WORK TO COMPLETE →
Print every record below exactly as it stands.

SUPPLIED ENTRIES →
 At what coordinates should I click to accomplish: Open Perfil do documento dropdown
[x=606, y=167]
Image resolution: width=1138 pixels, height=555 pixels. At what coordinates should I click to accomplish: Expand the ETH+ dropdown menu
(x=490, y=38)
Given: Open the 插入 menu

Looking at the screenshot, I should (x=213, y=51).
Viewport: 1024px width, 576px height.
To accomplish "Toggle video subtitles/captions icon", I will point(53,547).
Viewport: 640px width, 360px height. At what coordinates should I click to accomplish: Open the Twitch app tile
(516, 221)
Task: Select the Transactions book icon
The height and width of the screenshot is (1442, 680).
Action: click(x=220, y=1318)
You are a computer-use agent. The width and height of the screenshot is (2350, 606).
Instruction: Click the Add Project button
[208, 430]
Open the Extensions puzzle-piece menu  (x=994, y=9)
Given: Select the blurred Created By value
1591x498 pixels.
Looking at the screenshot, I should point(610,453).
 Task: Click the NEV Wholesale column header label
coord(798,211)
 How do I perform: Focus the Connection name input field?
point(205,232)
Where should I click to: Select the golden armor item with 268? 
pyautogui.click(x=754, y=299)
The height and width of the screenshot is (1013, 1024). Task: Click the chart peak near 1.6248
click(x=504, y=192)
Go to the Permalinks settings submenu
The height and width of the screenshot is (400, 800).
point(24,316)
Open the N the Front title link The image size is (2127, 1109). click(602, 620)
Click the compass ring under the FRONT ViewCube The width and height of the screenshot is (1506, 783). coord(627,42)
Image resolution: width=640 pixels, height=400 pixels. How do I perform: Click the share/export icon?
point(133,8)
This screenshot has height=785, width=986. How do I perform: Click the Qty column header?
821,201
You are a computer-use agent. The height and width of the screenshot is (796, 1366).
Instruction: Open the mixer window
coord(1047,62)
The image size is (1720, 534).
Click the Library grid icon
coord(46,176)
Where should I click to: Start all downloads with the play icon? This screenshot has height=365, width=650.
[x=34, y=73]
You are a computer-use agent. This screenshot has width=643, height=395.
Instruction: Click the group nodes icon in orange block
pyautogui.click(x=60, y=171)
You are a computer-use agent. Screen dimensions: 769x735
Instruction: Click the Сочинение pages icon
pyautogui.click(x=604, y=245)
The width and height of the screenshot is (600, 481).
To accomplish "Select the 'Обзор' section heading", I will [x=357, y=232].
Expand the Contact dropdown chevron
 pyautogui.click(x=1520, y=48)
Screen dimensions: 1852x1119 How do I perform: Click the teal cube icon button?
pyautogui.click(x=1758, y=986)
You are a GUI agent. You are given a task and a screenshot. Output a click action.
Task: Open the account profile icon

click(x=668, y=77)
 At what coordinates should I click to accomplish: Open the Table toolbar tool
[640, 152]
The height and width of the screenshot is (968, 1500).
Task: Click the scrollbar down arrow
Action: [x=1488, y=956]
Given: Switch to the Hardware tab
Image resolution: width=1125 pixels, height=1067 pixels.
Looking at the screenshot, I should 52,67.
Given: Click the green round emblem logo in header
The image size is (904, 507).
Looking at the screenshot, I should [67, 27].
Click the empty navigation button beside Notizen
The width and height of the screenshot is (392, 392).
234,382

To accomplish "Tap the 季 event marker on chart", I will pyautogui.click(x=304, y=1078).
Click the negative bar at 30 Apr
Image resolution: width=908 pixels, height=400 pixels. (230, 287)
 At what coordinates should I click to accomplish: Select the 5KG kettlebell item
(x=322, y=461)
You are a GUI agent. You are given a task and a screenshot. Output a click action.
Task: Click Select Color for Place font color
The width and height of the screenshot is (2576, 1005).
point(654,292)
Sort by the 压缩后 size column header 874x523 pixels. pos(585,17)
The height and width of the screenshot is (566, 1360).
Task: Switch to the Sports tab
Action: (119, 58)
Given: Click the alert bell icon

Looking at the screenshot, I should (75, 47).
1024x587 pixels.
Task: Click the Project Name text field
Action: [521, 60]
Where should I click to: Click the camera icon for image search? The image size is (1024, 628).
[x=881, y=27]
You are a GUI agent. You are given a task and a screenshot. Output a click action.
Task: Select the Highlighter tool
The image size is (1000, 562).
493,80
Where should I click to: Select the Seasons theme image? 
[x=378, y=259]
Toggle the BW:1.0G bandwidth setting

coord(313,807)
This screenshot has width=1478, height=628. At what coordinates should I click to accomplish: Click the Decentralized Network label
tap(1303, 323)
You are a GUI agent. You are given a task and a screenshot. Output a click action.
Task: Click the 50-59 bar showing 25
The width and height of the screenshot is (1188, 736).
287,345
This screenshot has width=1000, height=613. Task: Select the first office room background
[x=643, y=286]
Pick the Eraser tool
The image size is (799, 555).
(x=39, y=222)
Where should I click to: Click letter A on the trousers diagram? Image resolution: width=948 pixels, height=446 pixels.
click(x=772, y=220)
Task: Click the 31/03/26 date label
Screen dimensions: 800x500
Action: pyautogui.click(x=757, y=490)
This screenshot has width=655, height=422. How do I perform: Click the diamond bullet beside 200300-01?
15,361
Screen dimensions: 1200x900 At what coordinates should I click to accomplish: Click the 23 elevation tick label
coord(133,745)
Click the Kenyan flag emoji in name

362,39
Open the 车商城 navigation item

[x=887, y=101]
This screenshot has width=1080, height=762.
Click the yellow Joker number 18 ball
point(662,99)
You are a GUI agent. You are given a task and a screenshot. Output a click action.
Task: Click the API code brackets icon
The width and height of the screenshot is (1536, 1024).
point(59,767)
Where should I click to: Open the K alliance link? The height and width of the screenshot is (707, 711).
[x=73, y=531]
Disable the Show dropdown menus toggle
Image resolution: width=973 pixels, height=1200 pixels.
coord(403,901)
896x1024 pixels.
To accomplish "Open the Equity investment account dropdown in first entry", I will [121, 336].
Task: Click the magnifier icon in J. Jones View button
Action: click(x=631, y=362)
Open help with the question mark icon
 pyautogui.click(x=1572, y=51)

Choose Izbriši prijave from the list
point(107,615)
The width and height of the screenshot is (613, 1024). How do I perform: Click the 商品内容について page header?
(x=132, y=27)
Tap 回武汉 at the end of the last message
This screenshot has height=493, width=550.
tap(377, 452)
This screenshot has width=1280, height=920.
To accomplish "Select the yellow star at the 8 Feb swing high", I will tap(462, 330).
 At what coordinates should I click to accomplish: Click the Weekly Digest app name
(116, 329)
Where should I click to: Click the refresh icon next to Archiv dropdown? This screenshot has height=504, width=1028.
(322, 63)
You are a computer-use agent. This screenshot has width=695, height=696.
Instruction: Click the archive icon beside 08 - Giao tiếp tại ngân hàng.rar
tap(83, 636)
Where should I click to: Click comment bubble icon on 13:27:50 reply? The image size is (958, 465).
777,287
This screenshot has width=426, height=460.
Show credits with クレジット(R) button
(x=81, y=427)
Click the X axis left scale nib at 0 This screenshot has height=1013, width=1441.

OUTPUT BELOW →
 At what coordinates should I click to accomplish: Open Perfil do documento dropdown
[x=606, y=167]
Image resolution: width=1138 pixels, height=555 pixels. At what coordinates should I click to accomplish: Expand the ETH+ dropdown menu
(x=490, y=38)
Given: Open the 插入 menu

Looking at the screenshot, I should (x=213, y=51).
Viewport: 1024px width, 576px height.
To accomplish "Toggle video subtitles/captions icon", I will point(53,547).
Viewport: 640px width, 360px height. At what coordinates should I click to accomplish: Open the Twitch app tile
(516, 221)
Task: Select the Transactions book icon
The height and width of the screenshot is (1442, 680).
Action: click(x=220, y=1318)
You are a computer-use agent. The width and height of the screenshot is (2350, 606).
Instruction: Click the Add Project button
[208, 430]
Open the Extensions puzzle-piece menu  (x=994, y=9)
Given: Select the blurred Created By value
1591x498 pixels.
Looking at the screenshot, I should point(610,453).
 Task: Click the NEV Wholesale column header label
coord(798,211)
 How do I perform: Focus the Connection name input field?
point(205,232)
Where should I click to: Select the golden armor item with 268? 
pyautogui.click(x=754, y=299)
The height and width of the screenshot is (1013, 1024). Task: Click the chart peak near 1.6248
click(x=504, y=192)
Go to the Permalinks settings submenu
The height and width of the screenshot is (400, 800).
point(24,316)
Open the N the Front title link The image size is (2127, 1109). click(602, 620)
Click the compass ring under the FRONT ViewCube The width and height of the screenshot is (1506, 783). coord(627,42)
Image resolution: width=640 pixels, height=400 pixels. How do I perform: Click the share/export icon?
point(133,8)
This screenshot has height=785, width=986. How do I perform: Click the Qty column header?
821,201
You are a computer-use agent. The height and width of the screenshot is (796, 1366).
Instruction: Open the mixer window
coord(1047,62)
The image size is (1720, 534).
Click the Library grid icon
coord(46,176)
Where should I click to: Start all downloads with the play icon? This screenshot has height=365, width=650.
[x=34, y=73]
You are a computer-use agent. This screenshot has width=643, height=395.
Instruction: Click the group nodes icon in orange block
pyautogui.click(x=60, y=171)
You are a computer-use agent. Screen dimensions: 769x735
Instruction: Click the Сочинение pages icon
pyautogui.click(x=604, y=245)
The width and height of the screenshot is (600, 481).
To accomplish "Select the 'Обзор' section heading", I will [x=357, y=232].
Expand the Contact dropdown chevron
 pyautogui.click(x=1520, y=48)
Screen dimensions: 1852x1119 How do I perform: Click the teal cube icon button?
pyautogui.click(x=1758, y=986)
You are a GUI agent. You are given a task and a screenshot. Output a click action.
Task: Open the account profile icon

click(x=668, y=77)
 At what coordinates should I click to accomplish: Open the Table toolbar tool
[640, 152]
The height and width of the screenshot is (968, 1500).
Task: Click the scrollbar down arrow
Action: [x=1488, y=956]
Given: Switch to the Hardware tab
Image resolution: width=1125 pixels, height=1067 pixels.
Looking at the screenshot, I should 52,67.
Given: Click the green round emblem logo in header
The image size is (904, 507).
Looking at the screenshot, I should [67, 27].
Click the empty navigation button beside Notizen
The width and height of the screenshot is (392, 392).
234,382

To accomplish "Tap the 季 event marker on chart", I will pyautogui.click(x=304, y=1078).
Click the negative bar at 30 Apr
Image resolution: width=908 pixels, height=400 pixels. (230, 287)
 At what coordinates should I click to accomplish: Select the 5KG kettlebell item
(x=322, y=461)
You are a GUI agent. You are given a task and a screenshot. Output a click action.
Task: Click Select Color for Place font color
The width and height of the screenshot is (2576, 1005).
point(654,292)
Sort by the 压缩后 size column header 874x523 pixels. pos(585,17)
The height and width of the screenshot is (566, 1360).
Task: Switch to the Sports tab
Action: (119, 58)
Given: Click the alert bell icon

Looking at the screenshot, I should (75, 47).
1024x587 pixels.
Task: Click the Project Name text field
Action: [521, 60]
Where should I click to: Click the camera icon for image search? The image size is (1024, 628).
[x=881, y=27]
You are a GUI agent. You are given a task and a screenshot. Output a click action.
Task: Select the Highlighter tool
The image size is (1000, 562).
493,80
Where should I click to: Select the Seasons theme image? 
[x=378, y=259]
Toggle the BW:1.0G bandwidth setting

coord(313,807)
This screenshot has width=1478, height=628. At what coordinates should I click to accomplish: Click the Decentralized Network label
tap(1303, 323)
You are a GUI agent. You are given a task and a screenshot. Output a click action.
Task: Click the 50-59 bar showing 25
The width and height of the screenshot is (1188, 736).
287,345
This screenshot has width=1000, height=613. Task: Select the first office room background
[x=643, y=286]
Pick the Eraser tool
The image size is (799, 555).
(x=39, y=222)
Where should I click to: Click letter A on the trousers diagram? Image resolution: width=948 pixels, height=446 pixels.
click(x=772, y=220)
Task: Click the 31/03/26 date label
Screen dimensions: 800x500
Action: pyautogui.click(x=757, y=490)
This screenshot has width=655, height=422. How do I perform: Click the diamond bullet beside 200300-01?
15,361
Screen dimensions: 1200x900 At what coordinates should I click to accomplish: Click the 23 elevation tick label
coord(133,745)
Click the Kenyan flag emoji in name

362,39
Open the 车商城 navigation item

[x=887, y=101]
This screenshot has width=1080, height=762.
Click the yellow Joker number 18 ball
point(662,99)
You are a GUI agent. You are given a task and a screenshot. Output a click action.
Task: Click the API code brackets icon
The width and height of the screenshot is (1536, 1024).
point(59,767)
Where should I click to: Open the K alliance link? The height and width of the screenshot is (707, 711).
[x=73, y=531]
Disable the Show dropdown menus toggle
Image resolution: width=973 pixels, height=1200 pixels.
coord(403,901)
896x1024 pixels.
To accomplish "Open the Equity investment account dropdown in first entry", I will [121, 336].
Task: Click the magnifier icon in J. Jones View button
Action: click(x=631, y=362)
Open help with the question mark icon
 pyautogui.click(x=1572, y=51)

Choose Izbriši prijave from the list
point(107,615)
The width and height of the screenshot is (613, 1024). How do I perform: Click the 商品内容について page header?
(x=132, y=27)
Tap 回武汉 at the end of the last message
This screenshot has height=493, width=550.
tap(377, 452)
This screenshot has width=1280, height=920.
To accomplish "Select the yellow star at the 8 Feb swing high", I will tap(462, 330).
 At what coordinates should I click to accomplish: Click the Weekly Digest app name
(116, 329)
Where should I click to: Click the refresh icon next to Archiv dropdown? This screenshot has height=504, width=1028.
(322, 63)
You are a computer-use agent. This screenshot has width=695, height=696.
Instruction: Click the archive icon beside 08 - Giao tiếp tại ngân hàng.rar
tap(83, 636)
Where should I click to: Click comment bubble icon on 13:27:50 reply? The image size is (958, 465).
777,287
This screenshot has width=426, height=460.
Show credits with クレジット(R) button
(x=81, y=427)
Click the X axis left scale nib at 0 This screenshot has height=1013, width=1441.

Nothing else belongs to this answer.